650	    3.1.5.4. Overlay Tunneling

652	       For overlay tunneling, and dependent upon the tunneling technology
653	       used for encapsulating the tenant system packets, it may be
654	       sufficient to have one or more local NVE addresses assigned and used
655	       in the source and destination fields of a tunneling encapsulating
656	       header. Other information that is part of the
657	       tunneling encapsulation header may also need to be configured. In
658	       certain cases, local NVE configuration may be sufficient while in
659	       other cases, some tunneling related information may need to
660	       be shared among NVEs. The information that needs to be shared will
661	       be technology dependent. This includes the discovery and
662	       announcement of the tunneling technology used. In certain cases,
663	       such as when using IP multicast in the underlay, tunnels may need to
664	       be established, interconnecting NVEs. When tunneling information
665	       needs to be exchanged or shared among NVEs, a control plane protocol
666	       may be required. For instance, it may be necessary to provide
667	       active/standby status information between NVEs, up/down status
668	       information, pruning/grafting information for multicast tunnels,
669	       etc.

671	       In addition, a control plane may be required to setup the tunnel
672	       path for some tunneling technologies. This applies to both unicast
673	       and multicast tunneling.

675	    3.2. Multi-homing

677	       Multi-homing techniques can be used to increase the reliability of
678	       an nvo3 network. It is also important to ensure that physical
679	       diversity in an nvo3 network is taken into account to avoid single
680	       points of failure.

682	       Multi-homing can be enabled in various nodes, from tenant systems
683	       into TORs, TORs into core switches/routers, and core nodes into DC
684	       GWs.

686	       The nvo3 underlay nodes (i.e. from NVEs to DC GWs) rely on IP
687	       routing as the means to re-route traffic upon failures techniques or
688	       on MPLS re-rerouting capabilities.

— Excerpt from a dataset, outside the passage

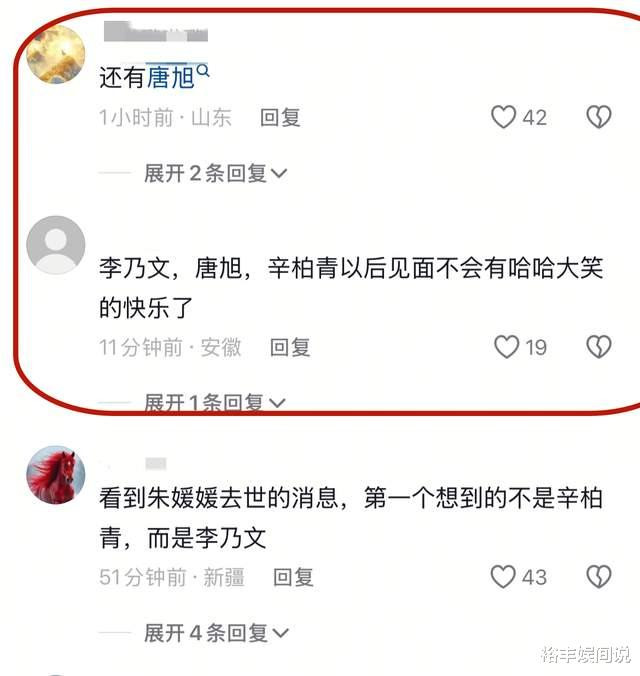
Task: Open the golden cloud avatar profile
Action: [x=56, y=54]
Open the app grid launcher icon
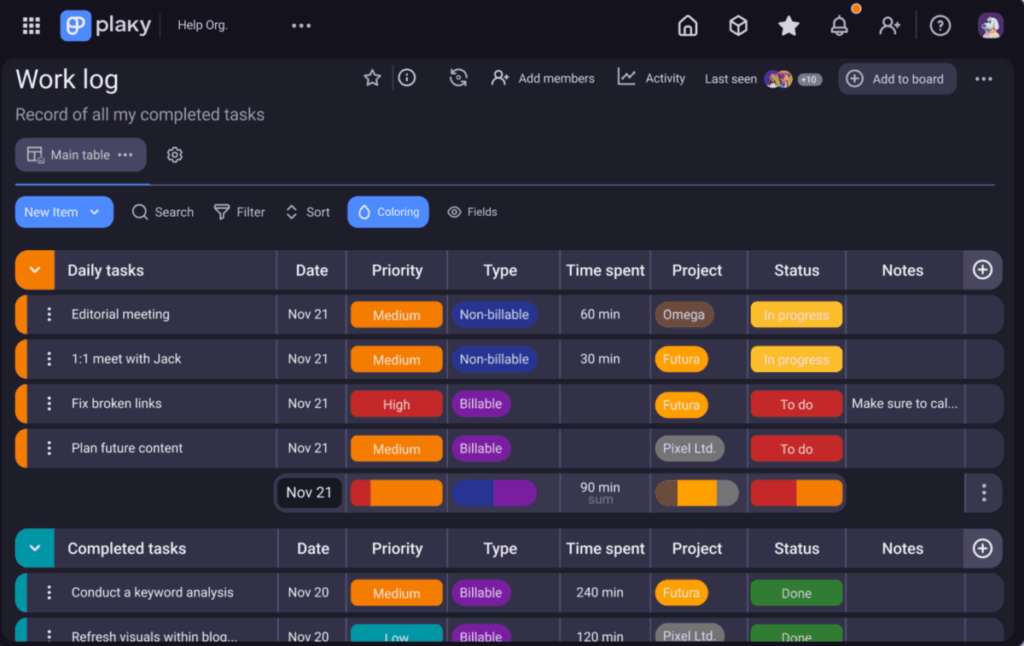 tap(31, 26)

690	       When a tenant system is co-located with the NVE, the Tenant System
691	       is single homed to the NVE via a virtual port. When the Tenant
692	       System and the NVE are separated, the Tenant System is connected to
693	       the NVE via a logical Layer2 (L2) construct such as a VLAN and it
694	       can be multi-homed to various NVEs. An NVE may provide an L2 service
695	       to the end system or an l3 service. An NVE may be multi-homed to a
696	       next layer in the DC at Layer2 (L2) or Layer3 (L3). When an NVE
697	       provides an L2 service and is not co-located with the end
698	       system, techniques such as Ethernet Link Aggregation Group (LAG) or
699	       Spanning Tree Protocol (STP) can be used to switch traffic
700	       between an end system and connected NVEs without creating
701	       loops. Similarly, when the NVE provides L3 service, similar dual-
702	       homing techniques can be used. When the NVE provides a L3 service to
703	       the end system, it is possible that no dynamic routing protocol is
704	       enabled between the end system and the NVE. The end system can be
705	       multi-homed to multiple physically-separated L3 NVEs over multiple
706	       interfaces. When one of the links connected to an NVE fails, the
707	       other interfaces can be used to reach the end system.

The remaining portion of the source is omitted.